It is a snowy and dark winter in the outskirts of Stockholm in 1982. For 12-year-old Oskar (Kare Hedebrant), life does not provide much cheer; his parents are divorced, his mother is never home, he doesn’t have any friends and school has turned into a nightmare as three of his classmates have made a fulltime job out of violently bullying the cherubic boy. It is not so much that the grown-ups around are disappointing, since their absence (even if they are physically present) has become a given in Oskar’s life, but it is truly frightening how his own peers can be so cruel. Enter Eli (Lina Leandersson), the girl who moves in next door. Eli takes a fascination to Oskar despite her initial declaration that “she will not be his friend” when they officially meet each other in the depressing suburban courtyard.
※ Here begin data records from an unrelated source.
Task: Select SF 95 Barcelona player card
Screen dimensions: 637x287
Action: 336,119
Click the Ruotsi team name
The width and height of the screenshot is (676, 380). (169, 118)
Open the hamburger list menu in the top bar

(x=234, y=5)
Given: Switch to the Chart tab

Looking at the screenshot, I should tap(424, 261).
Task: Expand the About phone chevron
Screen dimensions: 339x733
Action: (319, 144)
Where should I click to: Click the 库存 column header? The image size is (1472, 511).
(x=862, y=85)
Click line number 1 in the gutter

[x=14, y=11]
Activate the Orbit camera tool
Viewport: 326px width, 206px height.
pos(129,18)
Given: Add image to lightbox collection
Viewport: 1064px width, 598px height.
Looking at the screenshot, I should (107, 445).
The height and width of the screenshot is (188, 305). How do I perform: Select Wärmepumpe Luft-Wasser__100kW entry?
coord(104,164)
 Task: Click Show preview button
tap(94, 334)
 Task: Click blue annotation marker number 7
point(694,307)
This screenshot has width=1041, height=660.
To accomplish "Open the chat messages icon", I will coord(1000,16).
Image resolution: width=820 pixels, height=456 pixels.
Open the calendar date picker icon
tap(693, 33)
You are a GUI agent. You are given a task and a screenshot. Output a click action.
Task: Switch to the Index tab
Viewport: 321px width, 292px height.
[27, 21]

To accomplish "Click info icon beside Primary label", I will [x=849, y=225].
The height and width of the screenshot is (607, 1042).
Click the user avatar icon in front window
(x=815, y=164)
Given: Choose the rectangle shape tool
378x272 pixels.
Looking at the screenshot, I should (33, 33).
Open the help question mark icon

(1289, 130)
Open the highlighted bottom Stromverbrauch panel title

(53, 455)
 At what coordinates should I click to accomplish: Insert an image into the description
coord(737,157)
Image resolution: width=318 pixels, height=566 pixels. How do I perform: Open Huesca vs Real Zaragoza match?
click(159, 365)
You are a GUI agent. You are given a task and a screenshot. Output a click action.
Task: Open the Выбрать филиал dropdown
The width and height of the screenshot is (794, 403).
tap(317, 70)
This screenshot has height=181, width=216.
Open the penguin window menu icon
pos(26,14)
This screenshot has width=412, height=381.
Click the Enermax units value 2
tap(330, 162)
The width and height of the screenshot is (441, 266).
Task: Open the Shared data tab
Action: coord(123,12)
The strange thing is, Eli only comes out when it is dark, she smells like a corpse when she’s hungry and her elder “guardian” brings her the blood of young men, of course after he kills them. Wouldn’t you know it; the girl is a vampire who has been 12 for, well, a very, very long time. But the key here is that Eli is in dire conflict with her blood yearning; she kills out of survival not out of desire.
Noticing the vengeful frustration in Oskar, she warns him with her dry wisdom that they are very different: if he had the chance, he would actually kill the bullies at school. There is something deeply compassionate in Eli despite her general moroseness, and it isn’t long before the two strike a friendship, in which the girl/vampire shows Oskar how to stand up for himself -- perhaps a little too much.
Tomas Alfredson’s restrained and minimalistic directing uses the vampire theme more as a means than an end itself; the violent acts throughout the film are always shown with distance and never up close, the meticulous sound design has a more frightening effect than the visuals itself, thus perhaps making the acts ever more intrinsically disturbing, if not gruesome.
The matte colors of cinematographer Hoyte van Hoytema’s palette create an atmosphere of “Scandinavian” loneliness and isolation, rather than a playground for gushing red blood (most of the time the color of blood comes close to shades of black). Thus it is not the threat of a vampire that creates the horror in this film, but the permeated isolation and alienation of its characters, especially Eli, who does not find power in her predicament, but the sadness of being a freak of nature and of an eternity of remaining alive. And of course Oskar’s own seclusion among his own kind is the most wretched of all; for even though he can walk among the “living,” he finds no warmth or intimacy in his immediate surroundings.
In such a situation, it does not come as a surprise that the most comforting element is the relationship between these two lonely kids, one frozen in her body and the other frozen in his fear. As the story develops to show their blossoming friendship, no matter the dreary circumstances, the genuine acts of friendship and compassion that are carried out between the two provide a different kind of warmth and consolation, even though these acts will bring grim consequences.
The two child actors here are admirable in their subtle and haunting performances, especially that of Leandersson -- it takes guts to express the sagacity of an aging vampire without looking ludicrous.
“Let the Right One In” is one chilly and hair-raising film -- but for all the right reasons. Don’t let the aloof and undemonstrative surface fool you, the more it reverberates in the mind, the more one understands that it is about companionship. If only everyone could be as human as this vampire.